Thor confronting Jormangund on his hidden island.

God of Thunder uses a top-down perspective with flip-screen transitions. Thor's primary weapon is Mjolnir, a magical hammer which, when thrown, will return to Thor when it hits an object, an enemy, or the end of the screen. While returning, the hammer can pass through and damage multiple enemies. Mjolnir can also be used to flick switches, which control logs that come up from the ground and block passage. These logs are pointy, and kill Thor if he is standing over them while they come up.

There are various other objects that block the path, each with different mechanics. For instance, barrels can be moved either horizontally or vertically depending on their orientation; some bushes can be destroyed to reveal secret entrances, and some rocks can be pushed; round rocks will keep rolling once touched nountil they reach an obstacle. Many puzzles feature snake-like enemies which cannot be harmed and will kill Thor instantly if he enters their line of sight; the player must block their view in order to pass.
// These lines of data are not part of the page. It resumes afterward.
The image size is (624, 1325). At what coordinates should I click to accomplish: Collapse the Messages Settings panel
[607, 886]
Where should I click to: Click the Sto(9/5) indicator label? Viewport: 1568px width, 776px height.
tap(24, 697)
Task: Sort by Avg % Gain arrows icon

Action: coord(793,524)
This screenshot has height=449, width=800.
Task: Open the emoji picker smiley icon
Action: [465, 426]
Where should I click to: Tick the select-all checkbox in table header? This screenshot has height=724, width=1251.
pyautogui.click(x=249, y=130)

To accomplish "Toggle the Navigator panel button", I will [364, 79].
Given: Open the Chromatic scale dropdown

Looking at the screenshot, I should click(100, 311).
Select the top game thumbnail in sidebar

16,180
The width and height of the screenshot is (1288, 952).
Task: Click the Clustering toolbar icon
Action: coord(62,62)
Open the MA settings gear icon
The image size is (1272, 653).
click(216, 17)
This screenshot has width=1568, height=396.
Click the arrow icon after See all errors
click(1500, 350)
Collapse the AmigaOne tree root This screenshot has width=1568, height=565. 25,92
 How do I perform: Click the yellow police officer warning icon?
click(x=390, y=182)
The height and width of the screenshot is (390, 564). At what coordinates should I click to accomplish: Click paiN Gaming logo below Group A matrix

In addition to his hammer, Thor acquires items and abilities which cost magic to use and have various effects. The first, the enchanted apple, heals Thor; another item electrocutes any enemy nearby. Magic and health do not regenerate over time, so they must be bought in villages or acquired from the random pickup provided by each slain enemy. These dead foes may also drop jewels, the currency of the game. The color of any item determines its value; a red item is worth 10 blue items.

==Reception==
Comparing it to The Legend of Zelda, Computer Gaming World liked God of Thunders gameplay and puzzles. Dragons Sandy Petersen gave the game 3 out of 5 stars.

== Legacy ==
In March 2020, Ron Davis released the source code, music and sound effects as public-domain software on SourceForge, while graphic assets remain proprietary. On February 10, 2025, it was announced that ScummVM will support the game.